Single-chamber, rate-responsive pacemaker-mediated tachycardia

Abstract

The case of a patient with a unipolar VVIR, who developed a sensor-driven increased pacing rate at rest following pulse generator replacement, is presented. The cause was pectoral muscle stimulation, which triggered a sensor-driven rate response in the supine position. The possible causes and management are discussed.

Pacemakers can sometimes participate in the initiation and/or perpetuation of tachyarrhythmias. The most common form of this complication is pacemaker-mediated tachycardia (PMT), which is usually caused by a premature ventricular beat that conducts retrogradely to the atrium in a patient with a dual-chamber pacemaker. We report a case of a novel mechanism of PMT caused by a sensor-mediated increased pacing rate at rest.

CASE PRESENTATION

In 1993, a 65-year-old female patient received a Medtronic Legend (Medtronic Inc, USA) VVIR pacemaker with a unipolar lead for permanent atrial fibrillation with slow ventricular rate. Due to normal battery depletion, the patient underwent pulse generator replacement and received a Medtronic Sigma SS 303 (Medtronic Inc) pulse generator in 2007. At the time of replacement, the ventricular capture threshold was 1.5 V at 0.4 ms pulse width, the R wave was 7 mV and the impedance was 437 ohms. The device was programmed to VVIR mode: base rate 70 pulses/min; maximal sensor rate 110 pulses/min; activity threshold medium/low; frequency response 7; output 2.5 V; and pulse width 0.3 ms.
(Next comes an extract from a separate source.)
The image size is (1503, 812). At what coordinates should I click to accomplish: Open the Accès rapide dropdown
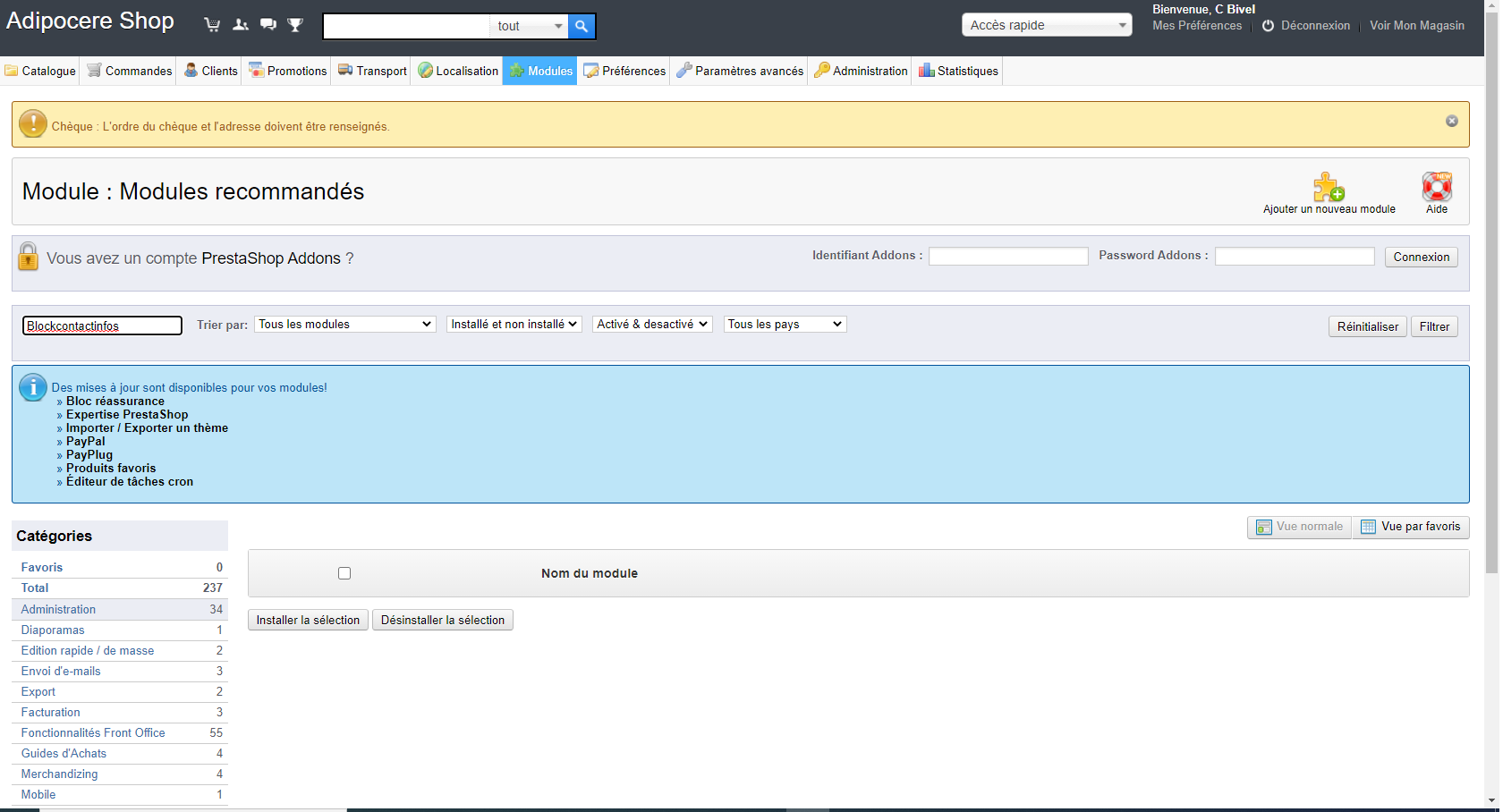pyautogui.click(x=1047, y=25)
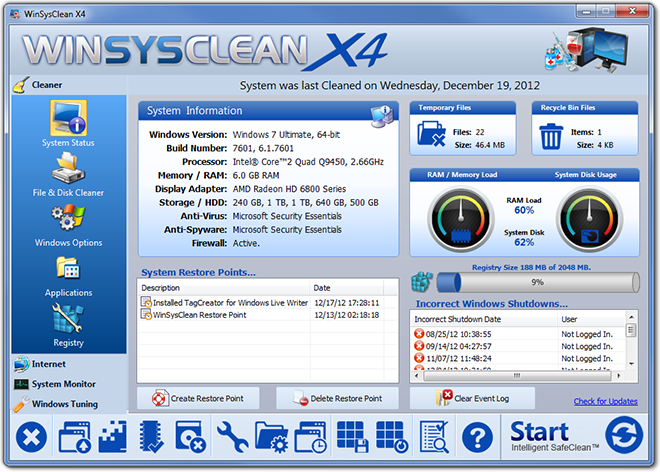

During the first follow-up, the patient presented with a paced rhythm at 94 pulses/min at rest in the supine position. On inspection, rhythmic pectoral muscle activations were observed in the pocket area. The patient noticed these muscle activations in the lying position, but it did not cause significant symptoms; therefore, she did not seek medical attention for it. When the rate response function was turned off, the pacing rate immediately returned to the base rate of 70 pulses/min (Figure 1). The rhythmic muscle activations, which occurred simultaneously with each pacing spike, continued in VVI mode, but disappeared when the patient sat up. Device interrogation revealed no changes in ventricular sensing, capture threshold and lead impedance. Pectoral stimulation in the supine position was observed at as low an output as 1 V at 0.3 ms – well below the ventricular capture threshold. The patient declined a pocket revision procedure; therefore, the device was programmed to VVI mode at 70 pulses/min.

Figure 1.

Ventricular paced rhythm at 94 pulses/min in the first one-half of the strip. On turning off the rate response mode (arrowheads), the pacing rate instantaneously changes to the base rate of 70 pulses/min. top channel: Lead II. Middle channel: Marker channel. Bottom channel: Intracavitary electrogram. Paper speed 25 mm/s

DISCUSSION

The present case represents a novel form of PMT. The pectoral muscle stimulation was detected by the rate response sensor of the device, and it triggered rate response despite the patient being at rest. The Medtronic Sigma device’s sensor is an accelerometer that is designed to detect patient movement. However, in this case, the pectoral muscle activity produced enough chest wall movement to trigger the sensor.

Pectoral muscle stimulation can occur under various circumstances (1). Possibilities include lead insulation damage or an improper lead-device connection. Typically, the impedance changes significantly in such situations, and we observed no change in the parameters.

In unipolar devices, pectoral muscle stimulation can occur at high output, or sometimes even at low output if the pectoral muscle is easily irritable. We speculate that in the present case, the new pulse generator – being smaller than the old one – fit loosely in the pocket, and in certain positions (eg, supine position), it was able to stimulate the pectoral muscle. This complication is not expected to occur with bipolar pacing systems.